Next: Segment 8 is titled “The FBI: 2001 – current.” Following the horrific attack of 9/11, the FBI was transformed from a reactive crime fighting organization into a domestic intelligence and security organization. Some of those changes planted the seeds for numerous problems and challenges that have eroded the FBI’s standing with the American public. These will be analyzed in the segment.
Happy Learning, Harley
THE GOVERNMENT OF THE EXECUTIVE BRANCH – SEGMENT 7 THE CIA: 1947 to CURRENT – EXCERPTS
INTRODUCTION: It was not until 1947, when the United States embarked on a different kind of war with the Soviet Union a cold one that did not involve direct military engagement with enemy, that the US created a peacetime spy service, the Central Intelligence Agency. After the Cold War ended just over four decades later with the Soviet collapse of the late 1980s and early 1990s, the CIA seemed to lose its raison d’etre – but then rediscovered it after 2001, when the nation entered into a new kind of unconventional war, the Global War on Terror.

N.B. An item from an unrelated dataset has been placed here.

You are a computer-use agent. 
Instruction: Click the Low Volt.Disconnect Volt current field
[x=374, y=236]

In recent years, the CIA has played a leading role in the war on terror, carrying out such crucial secret missions as the hunt for Osama bin Laden. Above all, the Agency is still defined in the popular imagination of the Cold War; spy battles against the Soviet KGB featuring double agent and moles – the superpower conflict at its coldest.
INTELLIGENCE GATHERING: The relationship between the CIA officer and his agent was at the heart of the Agency’s intelligence mission. The CIA had a system for this process: an agent acquisition “cycle” with several distinct steps that the new intelligence officer learned in training. First, the officer “spotted” a local with access to valuable secret information – a junior government minister, perhaps, or an army officer. Next, the CIA operative and Agency headquarters independently “assessed” the potential agent. Third came the most sensitive step, “recruitment,” when the officer pitched the prospective agent, offering money or some other inducement in return for the information.

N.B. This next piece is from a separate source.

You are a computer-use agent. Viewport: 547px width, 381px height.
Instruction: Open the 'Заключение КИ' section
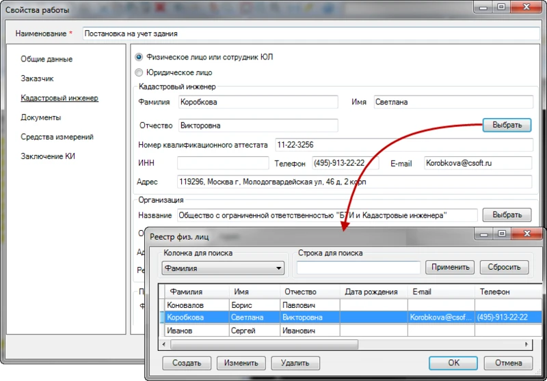[x=49, y=156]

But why would an agent want to pass secrets – that is, commit treason – in the first place? Again, the CIA had a theory about agent motivation, summed up by a handy mnemonic device: MICE (money, ideology, coercion/compromise, excitement/ego). The most common motive, especially in the poorer parts of the Third World, was a simple desire for money. Other agents, however, were motivated less by money than by ideology, usually a hatred of communism. Under the MICE framework, almost all agent motives were vulnerabilities of one sort or another. The challenge facing the CIA officer was to identify the vulnerability, then exploit it in order to control the agent.

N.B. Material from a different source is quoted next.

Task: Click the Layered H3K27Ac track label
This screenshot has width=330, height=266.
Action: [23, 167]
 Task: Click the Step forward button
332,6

REGIME CHANGE: By 1948, the CIA was intervening extensively in Western Europe to thwart the possible Soviet gains there, most dramatically in Italy. There were also missions – most, it has to be said, disastrous failures – to infiltrate émigré agents behind the Iron Curtain with the aim of sabotaging the governments there and “rolling back” the Soviet empire. The outbreak of war on the Korean peninsula in 1950 heralded the spread of CIA rollback operations into Asia, with communist China and North Korea now the targets. For all these interventions in the Cold War heartlands of Europe and Asia, the US government at first proved surprisingly reluctant to employ its new covert capabilities on the geostrategic periphery, in regions historically dominated by the European colonial powers. There was also a widespread view in the Washington foreign policy establishment, including within the CIA itself, that the United States should avoid doing anything that smelled of Old-World colonialism.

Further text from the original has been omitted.